Simon Woodroffe: Yotel and YO! Sushi

Startups catches up with the YO! Sushi founder to talk Yotel, branding and big bank balances

YO! Sushi founder and original dragon Simon Woodroffe is one of our favourite entrepreneurs. We took the opportunity to catch-up with Simon as he launched Yotel at Heathrow.

Hello Simon. You’ve just launched the second Yotel and have plans for further brand extensions. What’s so addictive about being an entrepreneur? The trouble with doing anything exciting in life is that once you’ve tried it, it’s very hard to let go. Life is about finding what you enjoy doing then spending as much time doing it as possible.

 

There’s a lot of satisfaction in living out your dream even if it doesn’t work. True entrepreneurs overcome their genuine insecurities to have a go instead of looking back with regret on the big idea they never did anything about.

Tell us about Yotel and how it fits the YO! brand.

It’s got the potential to totally transform the hotel industry offering aspirational luxury at affordable prices. The holy grail of retailing is to deliver to everybody what rich people have.

That’s what we’re doing with Yotel, and YO! is all about creating high profile innovative businesses that are fun.

So what does the YO! brand stand for?

Like a lot of brands nowadays it’s cheeky, honest, offers value, delivers directly to its customers, but foremost, it’s about innovation.

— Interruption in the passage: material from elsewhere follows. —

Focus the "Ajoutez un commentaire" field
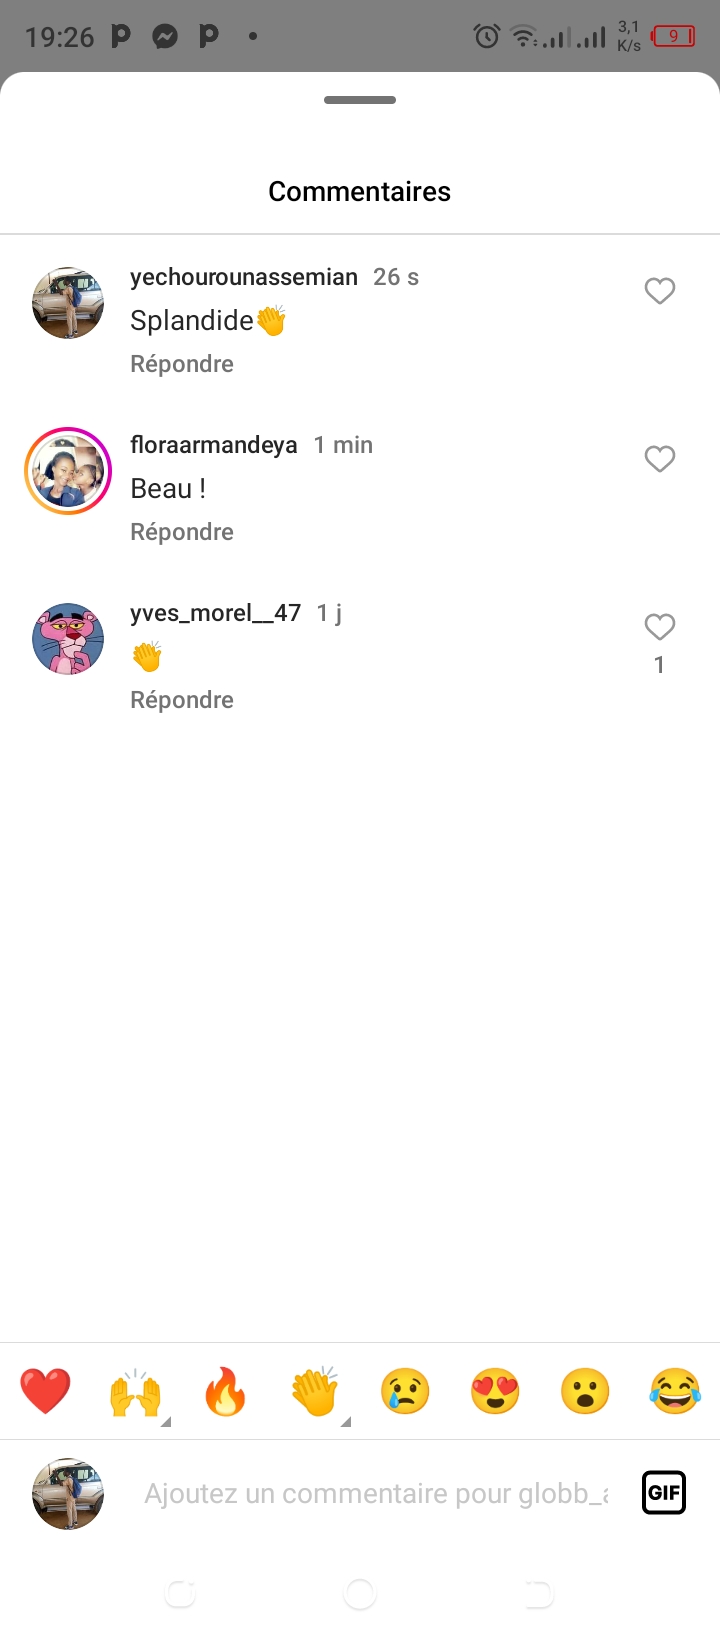This screenshot has height=1640, width=720. (376, 1493)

It’s about creating that ‘wow, you’ve got to see this’ reaction.

Because Yotel is offering a product, albeit it luxury, at affordable prices, are you worried people will group it together with other budget offerings such as easyHotel?

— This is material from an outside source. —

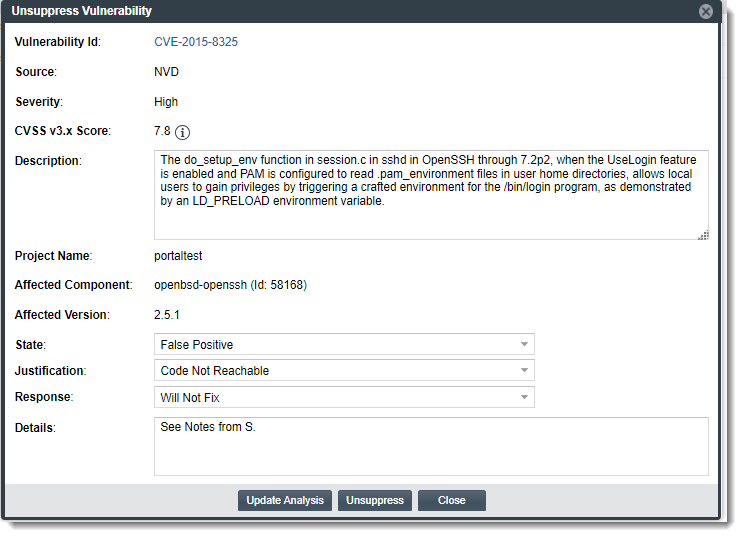Click the affected version 2.5.1 value
742x537 pixels.
(x=166, y=315)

Look, there are lots of hamburger joints but there’s quite a difference between your Hard Rocks and your McDonalds… Good luck to everybody, there’s enough to go around.

How do you measure personal success? It’s an inner feeling and a knowledge I’ve done things ‘my way’. I’m proud to have formed all sorts of great relationships with lots of different people; but mostly that I had a dream that came true.

Looking back at YO! Sushi, was there a single moment when you knew you’d made it?

Simply opening the first YO! Sushi was wonderful because it realised a dream, regardless of what happened after. Going on to do well and earn real money makes you feel safe; and winning awards and respect from your peers feels great.

When I sold I was convinced all along the deal would fall through and hadn’t really prepared what to do with the money, so they wired it into my personal account. Twenty minutes later I passed an ATM machine on my home, checked my balance and seeing that figure was amazing.

I don’t believe it’s money that makes you happy but that day it certainly felt like it!

Who inspired you?

It has to be Branson. He was more like a pop star. He was the first not to wear a tie; had long hair – he made being an entrepreneur interesting and moved it away from the dull cufflinks and boardroom connotations. He started it and increasingly business is more exciting. Kids now want to be Beckham, a film star or an entrepreneur – and that’s brilliant.

Have you any regrets?

None! I only found my forte at 40 but who’s to say I would have ever found it had things been different? Enjoyment is now. I’ve been close to the edge and made mistakes, but most of America’s billionaires have been bust once. Branson’s a big one for not being scared to make mistakes and for not taking failure personally. Je ne regrette rien! Isn’t that a song?

Fair enough, but don’t you wish you’d stayed for another series of Dragons’ Den?

I couldn’t do the second series because of timings. I loved it but I wanted the BBC to make it more positive, get more investments on. I’m a positive person and didn’t want the role of the nasty dragon and pantomime villain.  A lot of it gets left on the cutting room floor but I maintain I made more money than any of the others from the first series – and that was zero.   You’re a busy man so how do strike the right work/life balance?

I always say work work, live live. I’ve always done a lot but friends are a great way of keeping you in check. It’s important I get on with my ex-wife, my friends, my girlfriends, it’s about being happy.

I always say my left shoulder is very serious and work-orientated, but with exact equal measure my right doesn’t think YO! Sushi or anything else success-related is that important at all – if one starts to weigh more than the other then I know it needs looking at.

What have you got planned for 2008? I’m launching YO! Zone, a spa concept, and YO! Home a radical inner city housing project that I shouldn’t tell you anymore about! I’m working on two TV projects and have another book in mind, so there’s lots going on. Oh, and I’m writing bits of poetry.

What will be the hot growth sectors to look out for in 2008?Luxury budget hotels and sushi! Thanks, Simon!